How a good night’s sleep can help boost your productivity

good night's sleep

The longest amount of time any human has gone without sleep is 11 consecutive days – or approximately 264 hours. While this is the longest time recorded, after just four days of no sleep, side effects of sleep deprivation can creep in including hallucination and headaches.

While you may be able to get a few hours of shut-eye, have you recently been feeling like you haven’t slept a wink? Or are you missing out on seven straight hours? Trying to get into a good sleep routine can have a wealth of benefits, from helping you feel energised to boosting your productivity.

Helps to increases focus

It’s no surprise that lack of sleep can hinder your ability to focus. Tiredness can make you feel irritable and lack the motivation to do things. Adults are recommended to get at least seven hours’ sleep every night, so if you need to set an alarm the next day, be sure you go to bed with enough time to get those hours in.

You can make better choices

Being tired can have similar side effects on our mind as consuming alcohol, and can cause you to make poor choices. In fact, there can be so much of a delay that making decisions can be up to 50% slower. So if you’re in a position where you need to make choices and work to deadlines, skipping those vital hours of sleep can really hinder your productivity.

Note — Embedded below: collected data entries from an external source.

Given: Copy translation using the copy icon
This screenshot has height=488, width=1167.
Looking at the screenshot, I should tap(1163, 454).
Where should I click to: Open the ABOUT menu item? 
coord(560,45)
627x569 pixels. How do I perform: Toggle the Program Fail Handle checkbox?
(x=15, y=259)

Can boost your mental wellbeing

Not getting enough sleep can make you feel exhausted, which can lead you to feel depressed and anxious, it’s likely to have an effect on your productivity. Your brain and mind need to recover each day and not sleeping can affect your memory, eating habits and general lifestyle. Getting a good night’s sleep can help to boost your mood and reduce anxiety by allowing your brain to recover and rest.

How to get a good night’s sleep 

  • Avoid technology at night – Blue light can have a huge impact on sleep quality. This type of light comes from many things we all have in the bedroom including televisions, smartphones and tablets and looking at them before falling asleep can make it harder to shut off. This light blocks melatonin, a hormone responsible for making you sleepy, so you should look to avoid technology at least 30 minutes before bed.
  • Invest in a comfy bed – If you have tried all of the tips and tricks to help you sleep but still struggle, it might be time to look at what you’re sleeping on. Whether you want a new mattress or a whole new bed with built-in storage to help with tidying up, like the ones from Divan Beds Centre, upgrading your bedroom furniture can help you get a good night’s sleep.

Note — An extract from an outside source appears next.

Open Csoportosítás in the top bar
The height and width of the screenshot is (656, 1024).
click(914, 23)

How do I know if I’ve had a good night’s sleep?

Sometimes you may have less sleep but still wake up feeling wide awake. This could be because you got five hours of great-quality sleep instead of eight hours of poor-quality sleep. To establish if you did get enough shuteye, the NHS says: “As a general rule, if you wake up tired and spend the day longing for a chance to have a nap, it’s likely that you’re not getting enough sleep.”